Leslie Buentello, 17, was sitting around her house Tuesday evening, more or less doing homework, when a serious case of boredom — compounded by the munchies — set in. So she decided to text her friend Isabel, a classmate at Mount Pleasant High School.
“i bought the marshmallows,” she said, thumbing the keyboard of her cell phone nonchalantly. “hee hee.”
“fersuuuure,” came back the immediate reply. “i m eating my yummy soup.”
“i m eating my chili cheese fries,” Leslie replied. “life is good.”
The survey found that 75 percent of teens own cell phones: 88 percent use their phones to text. One in three texters sends more than 100 text messages a day with girls texting at nearly three times the rate of boys.

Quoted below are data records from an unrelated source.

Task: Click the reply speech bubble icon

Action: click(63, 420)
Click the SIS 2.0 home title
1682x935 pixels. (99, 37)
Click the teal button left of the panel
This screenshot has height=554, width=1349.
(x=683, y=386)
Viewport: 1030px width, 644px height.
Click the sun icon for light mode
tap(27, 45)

The reporter asked Nick Ben, a junior, if he’d “ever tried to take advantage of his parents’ disdain for texting, asking to stay out late by sending a text he figured they wouldn’t read for hours?”
“Actually, I hadn’t really thought about that,” he said. “But now that you brought it up, it’s a good idea.”

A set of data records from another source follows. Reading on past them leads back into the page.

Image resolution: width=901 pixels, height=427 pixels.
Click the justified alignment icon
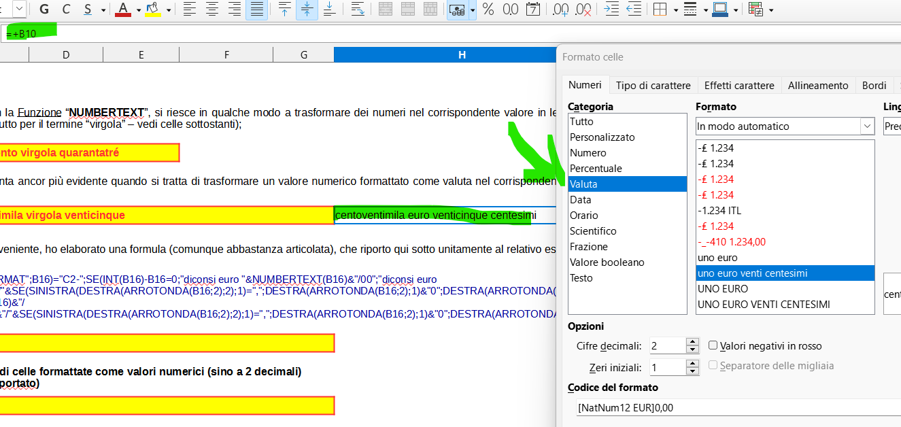point(256,10)
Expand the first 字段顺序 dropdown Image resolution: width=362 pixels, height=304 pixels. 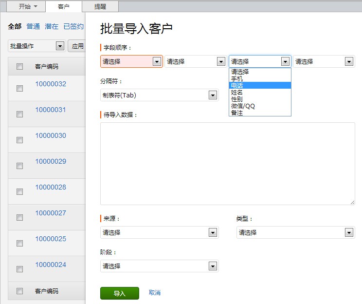[x=131, y=61]
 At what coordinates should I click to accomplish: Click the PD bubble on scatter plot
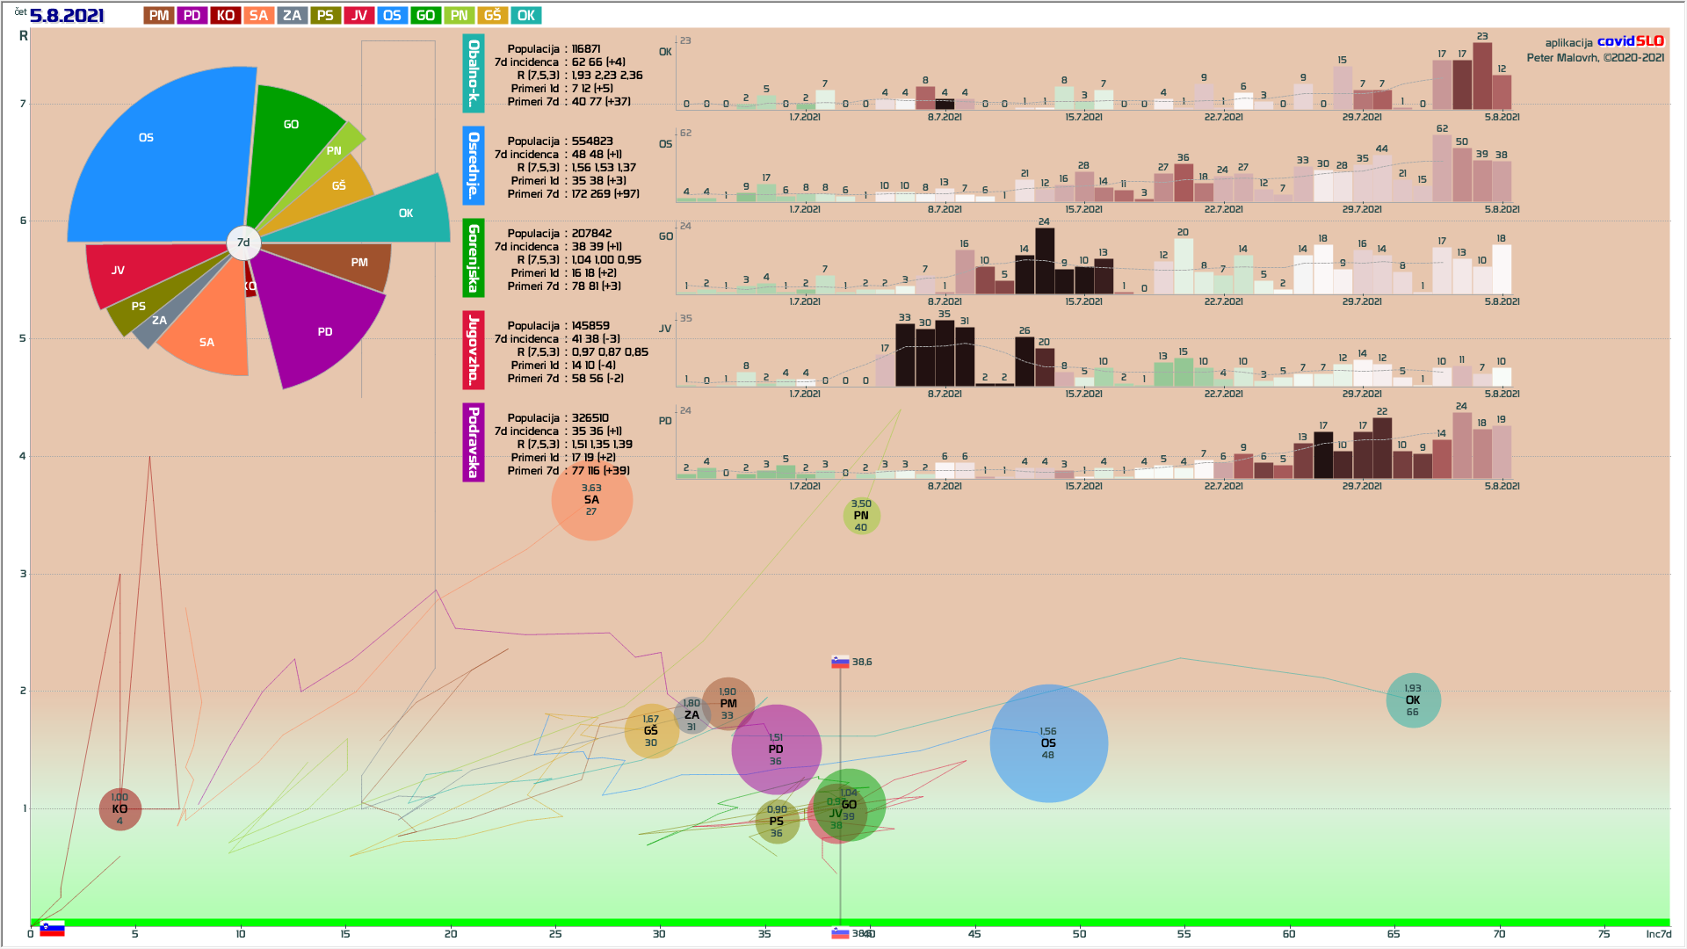coord(776,750)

San Jose Unified now lets students carry cell phones but insists that they be turned off in class. That’s hard to enforce as more teens develop the ability to type text messages underneath their desks.
“Not all kids are able to text without looking at their phone,” Nick said sorrowfully, as if he were describing a serious disability. “That’s how some teachers are able to spot texting.”
Back when dinosaurs roamed the earth, I used to read under my desk during class.